Российское образование того времени — тоже спектакль, когда одни делают вид, что учатся, а другие — что учат чему-то. И когда я только пришел в высшую школу (точнее, в филиал федерального университета), студенты, кажется, были шокированы моим подходом, думая, что я требую от них слишком многого, — они ведь не привыкли к тому, что надо погружаться в учебу и размышлять над теми проблемами, которые я перед ними ставлю. Наталкиваясь на непонимание, я должен был идти на уступки и смягчать свои требования, — ничего другого не оставалось мне. Наверное, по этой причине я запомнил совсем немного тех, кого учил в те годы, — в память врезалось только одно лицо, — той, что не была моей студенткой, и у которой я сам многому научился.


Впрочем, вернемся к тому дню, с которого начинается это повествование.

Идя обратно, я взглянул на часы: до начала следующей пары оставалось еще сорок минут. Я в уме прикидывал, чем бы себя занять в оставшееся время, когда поравнялся с тем местом, где все еще находилась моя нечаянная знакомая. Завидев меня, она тотчас осведомилась:

— Как, насчет портрета?
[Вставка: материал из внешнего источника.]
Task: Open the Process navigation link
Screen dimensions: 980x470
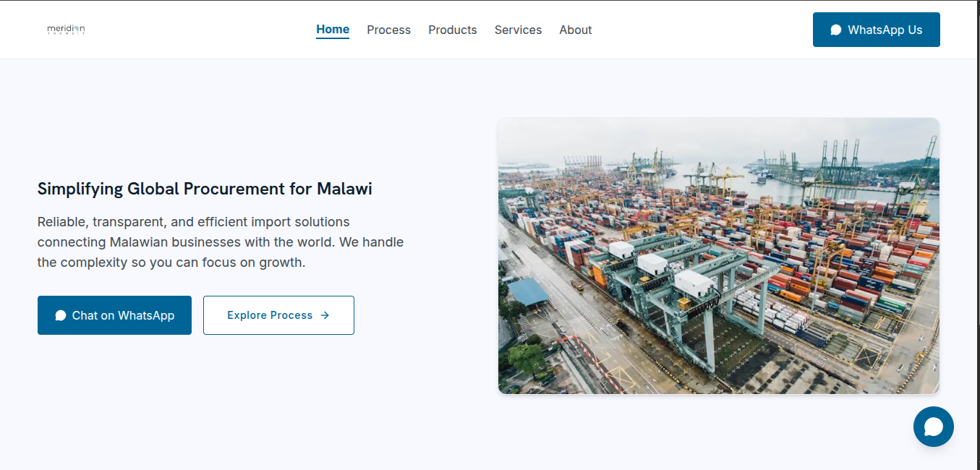Action: (388, 30)
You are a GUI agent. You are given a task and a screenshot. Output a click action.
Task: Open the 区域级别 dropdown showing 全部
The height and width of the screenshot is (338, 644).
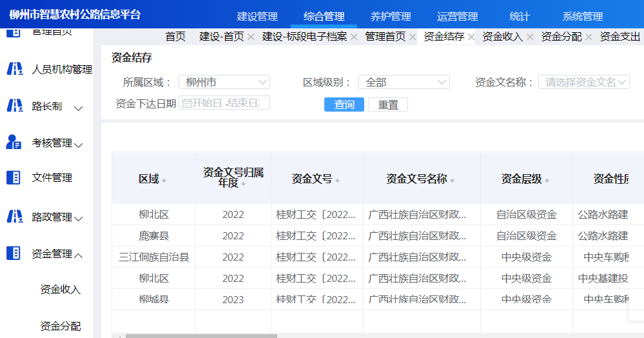coord(404,83)
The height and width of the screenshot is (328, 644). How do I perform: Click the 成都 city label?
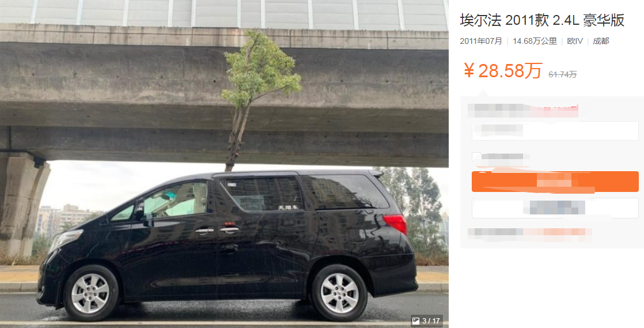click(601, 41)
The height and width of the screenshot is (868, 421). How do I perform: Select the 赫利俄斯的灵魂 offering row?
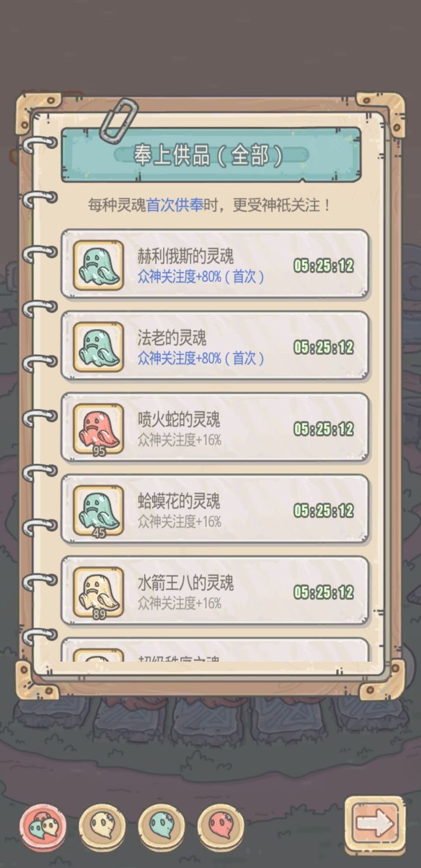[215, 265]
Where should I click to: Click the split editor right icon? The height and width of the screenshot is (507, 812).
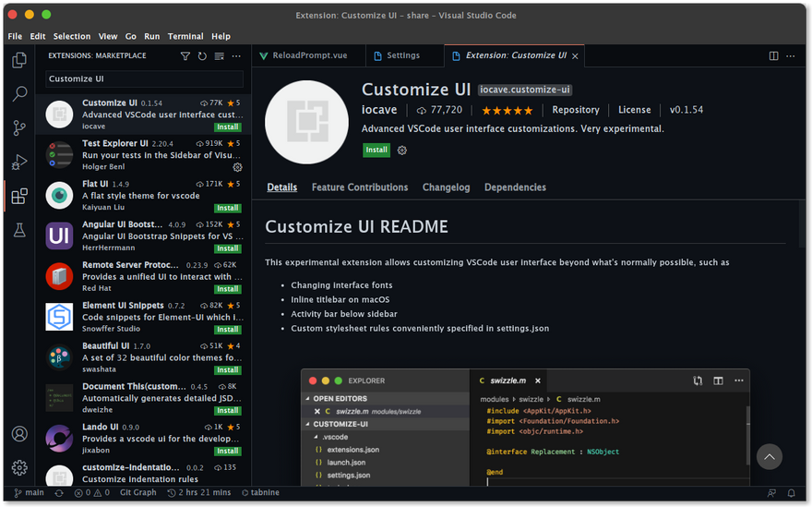(x=773, y=55)
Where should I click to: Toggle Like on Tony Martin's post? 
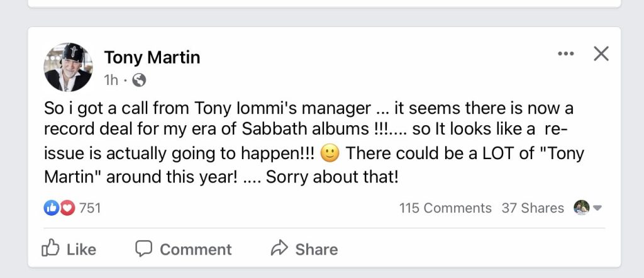point(69,249)
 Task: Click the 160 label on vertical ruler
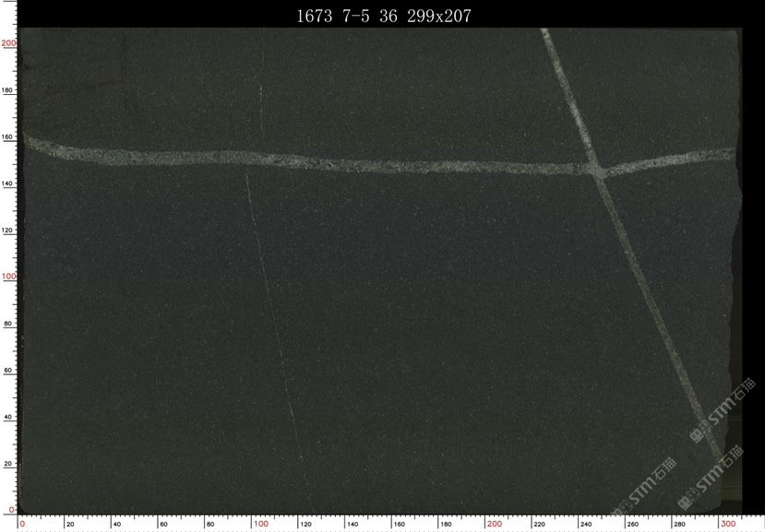[x=8, y=137]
Вы не передумали?

Я покосился на нее и хотел сказать «нет», но что-то в ее глазах было такое, что я постеснялся вторично ответить отказом. Потом еще раз посмотрел на часы и нехотя проговорил:

— Если только недолго. За полчаса управитесь?

— И за четверть часа сделаю набросок, — с готовностью отозвалась художница. — Прошу садитесь.

Я сел на указанный табурет и поздно спохватился, подумав про себя: «На кой мне вообще это надо?» Но уже было поздно. Художница некоторое время разглядывала мое лицо, а потом, прильнув к своему мольберту, быстро принялась работать карандашом. Я жмурился от солнца и с трудом боролся с подступающей зевотой. Клонило ко сну. И мне почему-то представился кот, который в летний день сидит на окне и купается в солнечных лучах. Так я позировал перед этой художницей, сам себе напоминая того кота, беззаботно сидящего на окне. Но вот наконец она остановилась, переводя взгляд с меня на свой шедевр. Еще несколько штрихов, и все было готово. Тогда она обратилась ко мне:

— Теперь можно посмотреть.

Я подошел и заглянул в ее мольберт. У этой женщины явно был талант. В портрете, который я увидел, она сумела передать все мельчайшие особенности моего лица. Но это я понял лишь потом, а тогда мне, честно говоря, просто хотелось поскорее от нее отделаться, а потому я, почти не глядя, быстро проговорил:

— Мне нравится, — и тотчас задал вопрос о цене. — Сколько я вам должен?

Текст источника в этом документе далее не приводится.